> [Directions]: Where a line of the listing below includes the word "trước", reproduce that line.

> [Entries provided]:
----------
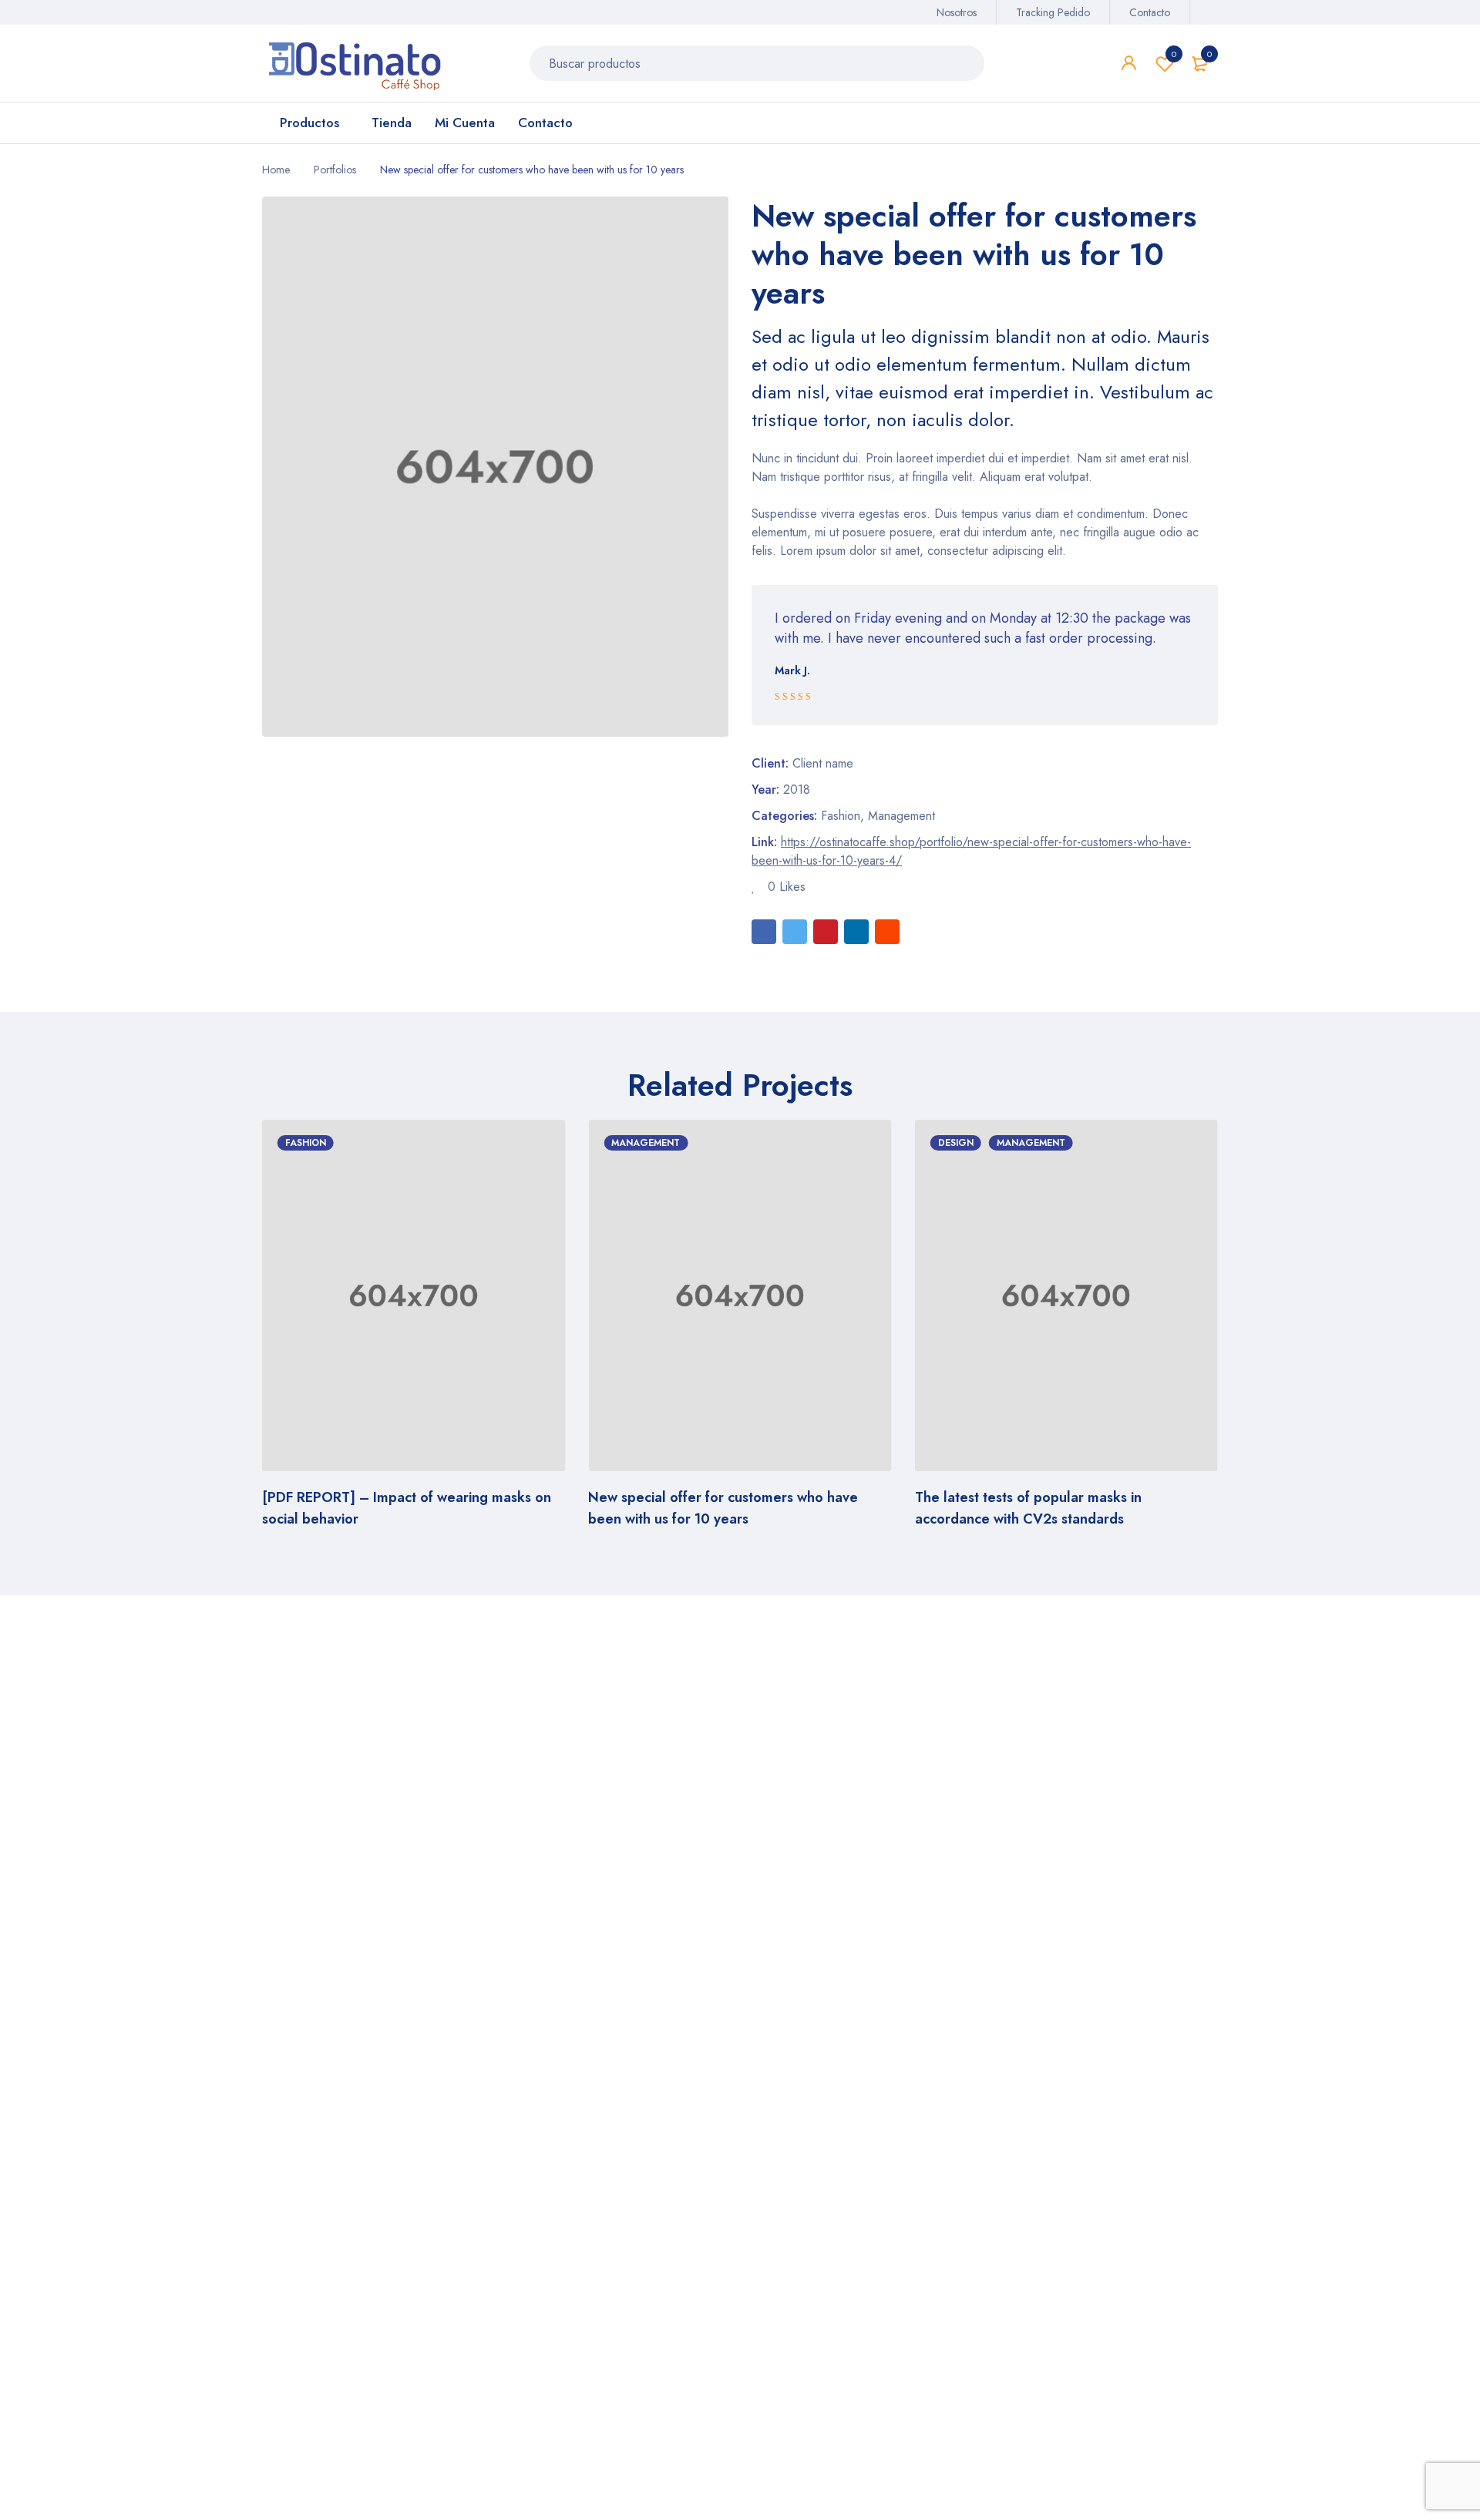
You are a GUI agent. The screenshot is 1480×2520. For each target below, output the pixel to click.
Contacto (1149, 12)
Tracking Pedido (1053, 12)
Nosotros (957, 12)
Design (846, 1143)
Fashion (840, 816)
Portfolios (335, 169)
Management (901, 816)
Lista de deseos (1174, 54)
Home (276, 169)
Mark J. (792, 670)
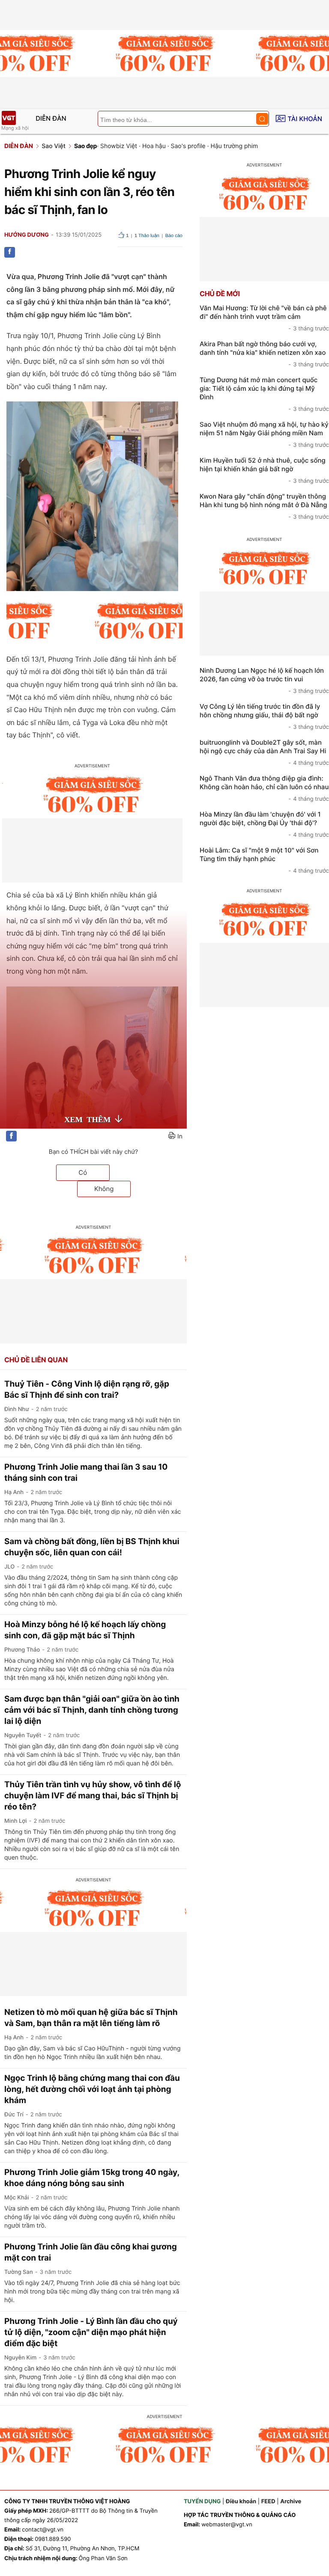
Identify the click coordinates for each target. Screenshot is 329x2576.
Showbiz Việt (118, 146)
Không (104, 1189)
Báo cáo (173, 235)
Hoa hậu (154, 146)
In (179, 1136)
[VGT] (8, 118)
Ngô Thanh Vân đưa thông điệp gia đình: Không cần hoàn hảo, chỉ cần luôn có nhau (264, 788)
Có (82, 1172)
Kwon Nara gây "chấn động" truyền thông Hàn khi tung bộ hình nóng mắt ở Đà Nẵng (264, 506)
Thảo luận (147, 235)
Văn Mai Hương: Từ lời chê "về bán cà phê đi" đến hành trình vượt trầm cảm (264, 318)
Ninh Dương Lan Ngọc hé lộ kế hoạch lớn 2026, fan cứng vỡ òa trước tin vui (264, 680)
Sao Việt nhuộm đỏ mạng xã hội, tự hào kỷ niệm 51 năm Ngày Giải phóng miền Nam (264, 434)
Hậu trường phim (234, 146)
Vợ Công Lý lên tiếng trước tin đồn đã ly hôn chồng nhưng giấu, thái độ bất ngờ (264, 716)
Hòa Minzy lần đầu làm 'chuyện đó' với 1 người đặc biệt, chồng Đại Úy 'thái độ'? (264, 824)
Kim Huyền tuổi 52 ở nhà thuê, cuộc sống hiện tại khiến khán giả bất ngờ (264, 470)
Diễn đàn (51, 118)
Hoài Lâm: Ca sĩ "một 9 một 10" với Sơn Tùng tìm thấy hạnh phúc (264, 860)
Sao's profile (188, 146)
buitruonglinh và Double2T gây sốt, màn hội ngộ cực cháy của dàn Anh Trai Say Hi (264, 752)
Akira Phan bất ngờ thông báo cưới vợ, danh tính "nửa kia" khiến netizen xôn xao (264, 354)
----------
> [Expected answer]:
Ninh Dương Lan Ngọc hé lộ kế hoạch lớn 2026, fan cứng vỡ òa trước tin vui (264, 680)
Vợ Công Lý lên tiếng trước tin đồn đã ly hôn chồng nhưng giấu, thái độ bất ngờ (264, 716)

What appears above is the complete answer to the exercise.